Give the lines of the material below as a JSON list of strings, one string per line and blank lines omitted. Start at the line containing "This screenshot has height=1060, width=1872." and go through the end of the material.
** start **
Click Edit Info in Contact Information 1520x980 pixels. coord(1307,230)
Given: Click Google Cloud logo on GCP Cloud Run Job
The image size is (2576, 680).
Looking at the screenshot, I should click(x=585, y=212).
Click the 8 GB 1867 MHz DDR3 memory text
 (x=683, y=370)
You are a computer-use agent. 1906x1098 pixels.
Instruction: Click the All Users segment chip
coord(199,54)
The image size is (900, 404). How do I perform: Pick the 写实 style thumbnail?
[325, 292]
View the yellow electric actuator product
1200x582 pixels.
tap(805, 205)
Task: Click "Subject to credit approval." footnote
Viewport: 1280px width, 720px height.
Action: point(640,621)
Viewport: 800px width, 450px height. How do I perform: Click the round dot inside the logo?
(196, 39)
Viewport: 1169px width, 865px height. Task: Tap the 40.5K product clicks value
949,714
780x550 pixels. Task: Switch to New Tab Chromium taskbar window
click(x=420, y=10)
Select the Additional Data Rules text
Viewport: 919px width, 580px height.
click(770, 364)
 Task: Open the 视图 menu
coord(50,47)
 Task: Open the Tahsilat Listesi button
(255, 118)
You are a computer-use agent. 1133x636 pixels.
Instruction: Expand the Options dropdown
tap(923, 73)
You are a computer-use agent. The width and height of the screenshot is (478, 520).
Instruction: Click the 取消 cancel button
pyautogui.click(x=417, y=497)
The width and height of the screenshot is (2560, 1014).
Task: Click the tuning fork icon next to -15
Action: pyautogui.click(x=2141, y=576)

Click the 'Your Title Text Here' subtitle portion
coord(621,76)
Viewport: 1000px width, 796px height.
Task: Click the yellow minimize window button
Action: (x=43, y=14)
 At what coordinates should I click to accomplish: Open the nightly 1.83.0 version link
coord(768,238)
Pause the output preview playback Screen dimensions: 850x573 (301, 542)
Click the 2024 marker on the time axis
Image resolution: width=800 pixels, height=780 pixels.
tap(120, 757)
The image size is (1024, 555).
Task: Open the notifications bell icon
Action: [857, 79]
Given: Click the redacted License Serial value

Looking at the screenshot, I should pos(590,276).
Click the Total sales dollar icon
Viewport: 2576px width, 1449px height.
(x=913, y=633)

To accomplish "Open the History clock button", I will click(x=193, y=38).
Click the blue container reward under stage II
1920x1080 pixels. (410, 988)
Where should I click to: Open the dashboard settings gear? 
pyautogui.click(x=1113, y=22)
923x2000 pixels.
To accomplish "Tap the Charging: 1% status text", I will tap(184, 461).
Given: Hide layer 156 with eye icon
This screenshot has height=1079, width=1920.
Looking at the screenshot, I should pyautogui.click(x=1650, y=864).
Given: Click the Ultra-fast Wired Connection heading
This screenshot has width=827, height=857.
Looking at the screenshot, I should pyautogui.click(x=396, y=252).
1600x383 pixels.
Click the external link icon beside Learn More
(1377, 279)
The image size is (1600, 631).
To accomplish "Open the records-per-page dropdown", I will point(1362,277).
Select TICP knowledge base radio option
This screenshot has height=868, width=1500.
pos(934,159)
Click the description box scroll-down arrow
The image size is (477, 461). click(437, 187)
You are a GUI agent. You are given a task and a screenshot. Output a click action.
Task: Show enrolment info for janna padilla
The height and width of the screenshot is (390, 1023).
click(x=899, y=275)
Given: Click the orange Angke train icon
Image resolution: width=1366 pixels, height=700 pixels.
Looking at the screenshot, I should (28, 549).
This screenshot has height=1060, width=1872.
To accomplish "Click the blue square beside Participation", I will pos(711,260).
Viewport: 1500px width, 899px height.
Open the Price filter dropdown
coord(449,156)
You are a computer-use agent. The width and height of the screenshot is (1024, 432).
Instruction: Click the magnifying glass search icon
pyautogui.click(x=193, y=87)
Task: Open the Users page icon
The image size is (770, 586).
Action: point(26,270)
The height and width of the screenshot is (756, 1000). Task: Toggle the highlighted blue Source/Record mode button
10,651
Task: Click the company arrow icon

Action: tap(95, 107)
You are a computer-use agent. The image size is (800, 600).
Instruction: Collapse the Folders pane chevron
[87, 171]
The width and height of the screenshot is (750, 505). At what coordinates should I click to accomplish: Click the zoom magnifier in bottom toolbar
** end **
Expected answer —
[
  "This screenshot has height=1060, width=1872.",
  "To accomplish \"Click the blue square beside Participation\", I will pos(711,260).",
  "Viewport: 1500px width, 899px height.",
  "Open the Price filter dropdown",
  "coord(449,156)",
  "You are a computer-use agent. The width and height of the screenshot is (1024, 432).",
  "Instruction: Click the magnifying glass search icon",
  "pyautogui.click(x=193, y=87)",
  "Task: Open the Users page icon",
  "The image size is (770, 586).",
  "Action: point(26,270)",
  "The height and width of the screenshot is (756, 1000). Task: Toggle the highlighted blue Source/Record mode button",
  "10,651",
  "Task: Click the company arrow icon",
  "Action: tap(95, 107)",
  "You are a computer-use agent. The image size is (800, 600).",
  "Instruction: Collapse the Folders pane chevron",
  "[87, 171]",
  "The width and height of the screenshot is (750, 505). At what coordinates should I click to accomplish: Click the zoom magnifier in bottom toolbar"
]